Task goal:
Rewrite the listing below, putting "Display size" wherever "Screen dimensions" occurs and keeping every other part unchanged.

═════ Data to process

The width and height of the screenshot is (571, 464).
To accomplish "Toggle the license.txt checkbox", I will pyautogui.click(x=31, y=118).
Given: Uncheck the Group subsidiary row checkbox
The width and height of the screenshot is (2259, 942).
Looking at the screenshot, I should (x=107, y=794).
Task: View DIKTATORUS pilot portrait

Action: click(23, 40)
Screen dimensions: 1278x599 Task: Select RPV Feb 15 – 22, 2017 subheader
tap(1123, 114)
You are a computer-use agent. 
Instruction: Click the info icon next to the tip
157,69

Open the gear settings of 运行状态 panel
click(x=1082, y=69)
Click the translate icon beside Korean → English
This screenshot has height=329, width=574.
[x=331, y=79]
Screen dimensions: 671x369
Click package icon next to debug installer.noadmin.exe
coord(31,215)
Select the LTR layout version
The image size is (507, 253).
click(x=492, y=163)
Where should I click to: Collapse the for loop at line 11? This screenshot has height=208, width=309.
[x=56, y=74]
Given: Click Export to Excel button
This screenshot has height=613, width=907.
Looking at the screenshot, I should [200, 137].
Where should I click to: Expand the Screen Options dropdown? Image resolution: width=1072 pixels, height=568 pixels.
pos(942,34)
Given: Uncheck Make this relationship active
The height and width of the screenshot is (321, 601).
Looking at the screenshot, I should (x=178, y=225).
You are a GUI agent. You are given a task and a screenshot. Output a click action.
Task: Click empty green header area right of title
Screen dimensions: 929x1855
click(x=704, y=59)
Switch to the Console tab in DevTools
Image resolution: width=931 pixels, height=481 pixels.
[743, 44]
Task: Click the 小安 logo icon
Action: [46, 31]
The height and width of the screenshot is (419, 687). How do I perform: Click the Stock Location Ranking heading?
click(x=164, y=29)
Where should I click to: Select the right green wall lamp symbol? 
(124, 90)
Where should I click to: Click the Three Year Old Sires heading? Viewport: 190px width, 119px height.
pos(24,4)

══════════

Task solution:
The width and height of the screenshot is (571, 464).
To accomplish "Toggle the license.txt checkbox", I will pyautogui.click(x=31, y=118).
Given: Uncheck the Group subsidiary row checkbox
The width and height of the screenshot is (2259, 942).
Looking at the screenshot, I should (x=107, y=794).
Task: View DIKTATORUS pilot portrait

Action: click(23, 40)
Display size: 1278x599 Task: Select RPV Feb 15 – 22, 2017 subheader
tap(1123, 114)
You are a computer-use agent. 
Instruction: Click the info icon next to the tip
157,69

Open the gear settings of 运行状态 panel
click(x=1082, y=69)
Click the translate icon beside Korean → English
This screenshot has height=329, width=574.
[x=331, y=79]
Display size: 671x369
Click package icon next to debug installer.noadmin.exe
coord(31,215)
Select the LTR layout version
The image size is (507, 253).
click(x=492, y=163)
Where should I click to: Collapse the for loop at line 11? This screenshot has height=208, width=309.
[x=56, y=74]
Given: Click Export to Excel button
This screenshot has height=613, width=907.
Looking at the screenshot, I should [200, 137].
Where should I click to: Expand the Screen Options dropdown? Image resolution: width=1072 pixels, height=568 pixels.
pos(942,34)
Given: Uncheck Make this relationship active
The height and width of the screenshot is (321, 601).
Looking at the screenshot, I should (x=178, y=225).
You are a GUI agent. You are given a task and a screenshot. Output a click action.
Task: Click empty green header area right of title
Display size: 929x1855
click(x=704, y=59)
Switch to the Console tab in DevTools
Image resolution: width=931 pixels, height=481 pixels.
[743, 44]
Task: Click the 小安 logo icon
Action: [46, 31]
The height and width of the screenshot is (419, 687). How do I perform: Click the Stock Location Ranking heading?
click(x=164, y=29)
Where should I click to: Select the right green wall lamp symbol? 
(124, 90)
Where should I click to: Click the Three Year Old Sires heading? Viewport: 190px width, 119px height.
pos(24,4)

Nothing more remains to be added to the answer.